Modality independent adversarial network for generalized zero shot image classification.

Journal: Neural networks : the official journal of the International Neural Network Society
Published Date:

Abstract

Zero Shot Learning (ZSL) aims to classify images of unseen target classes by transferring knowledge from source classes through semantic embeddings. The core of ZSL research is to embed both visual representation of object instance and semantic description of object class into a joint latent space and learn cross-modal (visual and semantic) latent representations. However, the learned representations by existing efforts often fail to fully capture the underlying cross-modal semantic consistency, and some of the representations are very similar and less discriminative.

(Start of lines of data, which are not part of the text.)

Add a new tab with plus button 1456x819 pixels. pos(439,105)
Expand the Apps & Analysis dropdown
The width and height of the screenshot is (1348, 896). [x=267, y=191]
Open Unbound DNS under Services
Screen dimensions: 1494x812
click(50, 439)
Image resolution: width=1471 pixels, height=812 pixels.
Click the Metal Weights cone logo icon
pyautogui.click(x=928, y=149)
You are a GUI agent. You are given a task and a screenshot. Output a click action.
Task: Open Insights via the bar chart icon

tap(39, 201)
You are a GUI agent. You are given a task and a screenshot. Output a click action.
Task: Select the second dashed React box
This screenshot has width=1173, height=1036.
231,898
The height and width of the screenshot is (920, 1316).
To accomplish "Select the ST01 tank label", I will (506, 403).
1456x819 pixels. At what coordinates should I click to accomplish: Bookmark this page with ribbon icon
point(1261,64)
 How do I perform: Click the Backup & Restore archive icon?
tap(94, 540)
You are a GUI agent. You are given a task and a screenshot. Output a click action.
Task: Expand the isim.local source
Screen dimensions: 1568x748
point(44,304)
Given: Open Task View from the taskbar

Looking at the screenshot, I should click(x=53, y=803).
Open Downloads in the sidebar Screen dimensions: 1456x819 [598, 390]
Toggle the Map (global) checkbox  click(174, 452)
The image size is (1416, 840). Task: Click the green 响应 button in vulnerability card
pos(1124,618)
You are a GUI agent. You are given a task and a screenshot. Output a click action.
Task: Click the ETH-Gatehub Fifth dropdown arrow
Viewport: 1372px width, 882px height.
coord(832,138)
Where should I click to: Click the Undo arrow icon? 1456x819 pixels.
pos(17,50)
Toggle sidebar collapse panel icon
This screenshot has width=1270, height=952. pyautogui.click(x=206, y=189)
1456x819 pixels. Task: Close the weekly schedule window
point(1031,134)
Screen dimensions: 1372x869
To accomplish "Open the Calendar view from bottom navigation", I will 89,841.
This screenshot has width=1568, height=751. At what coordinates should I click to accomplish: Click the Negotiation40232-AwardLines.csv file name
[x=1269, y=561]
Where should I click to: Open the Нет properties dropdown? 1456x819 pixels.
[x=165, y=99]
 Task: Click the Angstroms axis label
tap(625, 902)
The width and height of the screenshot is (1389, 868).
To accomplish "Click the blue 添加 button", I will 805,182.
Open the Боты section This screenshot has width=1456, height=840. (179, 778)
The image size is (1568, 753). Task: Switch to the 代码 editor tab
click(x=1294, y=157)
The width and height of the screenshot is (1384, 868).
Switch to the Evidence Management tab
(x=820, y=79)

To circumvent these issues, in this paper, we propose a novel deep framework, called Modality Independent Adversarial Network (MIANet) for Generalized Zero Shot Learning (GZSL), which is an end-to-end deep architecture with three submodules. First, both visual feature and semantic description are embedded into a latent hyper-spherical space, where two orthogonal constraints are employed to ensure the learned latent representations discriminative. Second, a modality adversarial submodule is employed to make the latent representations independent of modalities to make the shared representations grab more cross-modal high-level semantic information during training. Third, a cross reconstruction submodule is proposed to reconstruct latent representations into the counterparts instead of themselves to make them capture more modality irrelevant information. Comprehensive experiments on five widely used benchmark datasets are conducted on both GZSL and standard ZSL settings, and the results show the effectiveness of our proposed method.

Authors

  • Haofeng Zhang
    School of Computer Science and Engineering, Nanjing University of Science and Technology, Nanjing, China. Electronic address: zhanghf@njust.edu.cn.
  • Yinduo Wang
    Science and Technology on Electronic Information Laboratory, Southwest China Research Institute of Electronic Equipment (SEIEE), Chengdu, China; School of Computer Science and Engineering, Nanjing University of Science and Technology, Nanjing, China. Electronic address: wangyd@njust.edu.cn.
  • Yang Long
    School of Computer Science, Durham University, Durham, UK. Electronic address: yang.long@ieee.org.
  • Longzhi Yang
    Department of Computer Science and Digital Technologies, Northumbria University, Newcastle upon Tyne NE1 8ST, UK.